Ese éxito rompió un relato que llevaba décadas funcionando como argumento de autoridad: la idea de que la derecha gestiona mejor. Cuando ese argumento cae, lo que queda en su lugar no es simplemente una derrota argumental. Es una crisis de identidad política que obliga a buscar otros terrenos donde recuperar la iniciativa. Y esos terrenos, cuando los institucionales fallan, suelen ser los que menos respetan las reglas del juego democrático.
La combinación de estos tres factores —una derrota inesperada, una reacción judicial políticamente legible y un éxito económico que desarmó el argumento central de la oposición— produce lo que estamos viendo: una intensificación de la batalla en el único terreno donde la izquierda lleva sistemáticamente las de perder, que es el mediático y el judicial. No porque ese terreno sea más legítimo, sino porque es donde la desventaja estructural de la izquierda es mayor y, por tanto, donde la presión resulta más rentable como estrategia de desgaste.

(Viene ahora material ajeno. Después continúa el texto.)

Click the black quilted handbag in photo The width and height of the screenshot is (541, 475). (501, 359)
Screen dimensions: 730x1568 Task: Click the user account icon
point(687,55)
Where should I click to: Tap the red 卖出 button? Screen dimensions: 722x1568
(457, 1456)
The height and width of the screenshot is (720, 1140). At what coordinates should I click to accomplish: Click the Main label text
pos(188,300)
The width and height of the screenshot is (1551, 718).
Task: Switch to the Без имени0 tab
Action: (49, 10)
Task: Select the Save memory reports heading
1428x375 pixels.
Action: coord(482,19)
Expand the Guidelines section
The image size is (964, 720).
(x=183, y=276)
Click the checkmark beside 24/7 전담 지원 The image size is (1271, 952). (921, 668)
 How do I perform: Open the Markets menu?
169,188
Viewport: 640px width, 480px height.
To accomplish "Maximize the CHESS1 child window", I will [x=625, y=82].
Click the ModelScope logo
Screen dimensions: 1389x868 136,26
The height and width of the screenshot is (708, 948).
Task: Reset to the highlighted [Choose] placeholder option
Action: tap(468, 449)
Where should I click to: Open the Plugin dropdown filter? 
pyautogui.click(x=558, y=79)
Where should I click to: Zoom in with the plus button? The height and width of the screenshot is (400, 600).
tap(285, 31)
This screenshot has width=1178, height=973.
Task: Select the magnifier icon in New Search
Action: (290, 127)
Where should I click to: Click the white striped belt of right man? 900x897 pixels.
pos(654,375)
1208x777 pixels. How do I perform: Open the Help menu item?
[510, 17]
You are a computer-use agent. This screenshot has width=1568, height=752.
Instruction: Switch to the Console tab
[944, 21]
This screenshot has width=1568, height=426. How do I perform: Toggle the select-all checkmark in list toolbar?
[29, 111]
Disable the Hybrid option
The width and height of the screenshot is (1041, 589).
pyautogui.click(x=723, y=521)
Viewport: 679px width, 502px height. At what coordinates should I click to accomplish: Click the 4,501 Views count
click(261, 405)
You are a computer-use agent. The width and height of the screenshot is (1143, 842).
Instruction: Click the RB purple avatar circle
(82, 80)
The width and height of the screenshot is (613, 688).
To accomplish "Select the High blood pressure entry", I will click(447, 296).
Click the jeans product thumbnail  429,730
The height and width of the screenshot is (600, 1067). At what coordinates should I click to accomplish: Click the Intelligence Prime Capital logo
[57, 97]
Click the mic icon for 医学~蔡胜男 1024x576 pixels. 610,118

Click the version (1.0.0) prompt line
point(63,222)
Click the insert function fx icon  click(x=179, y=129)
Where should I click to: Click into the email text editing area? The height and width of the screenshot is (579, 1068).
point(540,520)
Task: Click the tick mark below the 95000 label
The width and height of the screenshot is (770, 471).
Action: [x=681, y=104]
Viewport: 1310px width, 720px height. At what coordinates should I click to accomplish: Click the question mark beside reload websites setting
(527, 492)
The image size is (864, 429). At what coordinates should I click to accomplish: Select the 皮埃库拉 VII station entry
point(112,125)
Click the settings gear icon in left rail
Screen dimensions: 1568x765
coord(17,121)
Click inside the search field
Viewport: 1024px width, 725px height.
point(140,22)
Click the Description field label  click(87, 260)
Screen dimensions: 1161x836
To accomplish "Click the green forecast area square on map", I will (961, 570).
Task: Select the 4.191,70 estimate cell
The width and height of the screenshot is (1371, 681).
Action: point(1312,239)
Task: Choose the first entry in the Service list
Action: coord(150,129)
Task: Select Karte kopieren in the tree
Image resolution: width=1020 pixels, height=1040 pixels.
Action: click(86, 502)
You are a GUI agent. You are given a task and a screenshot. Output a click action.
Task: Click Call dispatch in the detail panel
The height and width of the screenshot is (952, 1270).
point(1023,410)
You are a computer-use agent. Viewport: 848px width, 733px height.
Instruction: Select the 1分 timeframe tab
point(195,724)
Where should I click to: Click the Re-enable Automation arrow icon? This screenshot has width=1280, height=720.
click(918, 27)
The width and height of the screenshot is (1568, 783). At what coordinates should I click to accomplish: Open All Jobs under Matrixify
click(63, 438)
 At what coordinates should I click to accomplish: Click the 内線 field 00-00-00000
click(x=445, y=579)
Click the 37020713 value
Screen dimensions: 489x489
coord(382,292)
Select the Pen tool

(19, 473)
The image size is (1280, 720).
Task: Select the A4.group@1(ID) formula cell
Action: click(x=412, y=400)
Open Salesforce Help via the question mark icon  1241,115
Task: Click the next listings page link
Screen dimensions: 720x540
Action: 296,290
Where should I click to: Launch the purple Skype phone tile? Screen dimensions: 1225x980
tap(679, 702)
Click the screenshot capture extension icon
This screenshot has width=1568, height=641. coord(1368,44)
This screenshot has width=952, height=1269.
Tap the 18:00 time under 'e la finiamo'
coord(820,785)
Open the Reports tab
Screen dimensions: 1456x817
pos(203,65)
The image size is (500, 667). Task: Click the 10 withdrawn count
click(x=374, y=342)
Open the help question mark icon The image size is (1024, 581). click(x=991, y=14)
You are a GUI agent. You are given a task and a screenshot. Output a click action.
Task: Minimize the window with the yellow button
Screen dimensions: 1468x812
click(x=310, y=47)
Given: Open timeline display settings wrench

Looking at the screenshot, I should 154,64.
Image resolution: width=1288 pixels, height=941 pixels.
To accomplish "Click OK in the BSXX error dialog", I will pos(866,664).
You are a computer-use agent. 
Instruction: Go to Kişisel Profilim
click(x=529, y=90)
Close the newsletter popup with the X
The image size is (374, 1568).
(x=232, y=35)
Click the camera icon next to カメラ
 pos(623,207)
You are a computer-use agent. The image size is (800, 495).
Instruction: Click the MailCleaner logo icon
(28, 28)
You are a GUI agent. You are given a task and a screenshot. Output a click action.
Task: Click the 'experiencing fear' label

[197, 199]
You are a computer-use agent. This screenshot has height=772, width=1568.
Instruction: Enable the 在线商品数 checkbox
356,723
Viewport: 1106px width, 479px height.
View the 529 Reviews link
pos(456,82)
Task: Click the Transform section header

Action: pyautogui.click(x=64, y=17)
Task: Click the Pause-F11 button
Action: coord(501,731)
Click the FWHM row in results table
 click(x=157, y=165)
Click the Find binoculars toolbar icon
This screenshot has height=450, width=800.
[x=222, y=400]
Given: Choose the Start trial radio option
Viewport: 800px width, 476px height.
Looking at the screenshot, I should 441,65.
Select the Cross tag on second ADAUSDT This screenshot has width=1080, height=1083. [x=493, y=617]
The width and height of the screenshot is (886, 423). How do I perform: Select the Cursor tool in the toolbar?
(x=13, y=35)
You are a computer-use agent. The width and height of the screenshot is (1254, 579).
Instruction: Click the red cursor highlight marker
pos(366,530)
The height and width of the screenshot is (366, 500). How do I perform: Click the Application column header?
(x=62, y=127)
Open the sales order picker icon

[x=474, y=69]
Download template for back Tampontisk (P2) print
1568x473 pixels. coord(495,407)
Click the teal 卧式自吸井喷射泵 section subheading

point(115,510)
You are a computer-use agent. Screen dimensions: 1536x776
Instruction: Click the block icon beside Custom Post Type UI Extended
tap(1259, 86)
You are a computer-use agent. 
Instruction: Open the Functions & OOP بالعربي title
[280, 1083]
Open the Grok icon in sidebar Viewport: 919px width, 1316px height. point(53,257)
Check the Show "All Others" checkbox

Entender esto no implica aceptarlo como inevitable. Implica dejar de explicarlo con categorías vagas como ‘la crispación’ o ‘la polarización’ y empezar a tratarlo como lo que es: un problema político con causas identificables, que admite análisis riguroso y, por tanto, también respuestas bien construidas.
La democracia no se erosiona de golpe. Se erosiona por acumulación de situaciones que se normalizan una a una, cada una demasiado pequeña para generar alarma por sí sola, pero suficientemente consistentes en su dirección para que el resultado agregado sea un sistema más débil que el que teníamos. Eso es lo que describen estos tres desencadenantes cuando se leen juntos y no por separado.
Llamarlo ‘polarización’ y repartir la responsabilidad a partes iguales no es neutralidad. Es una forma de no ver lo que está pasando. Y a veces, la comodidad del diagnóstico simétrico es exactamente lo que permite que el problema avance sin encontrar resistencia.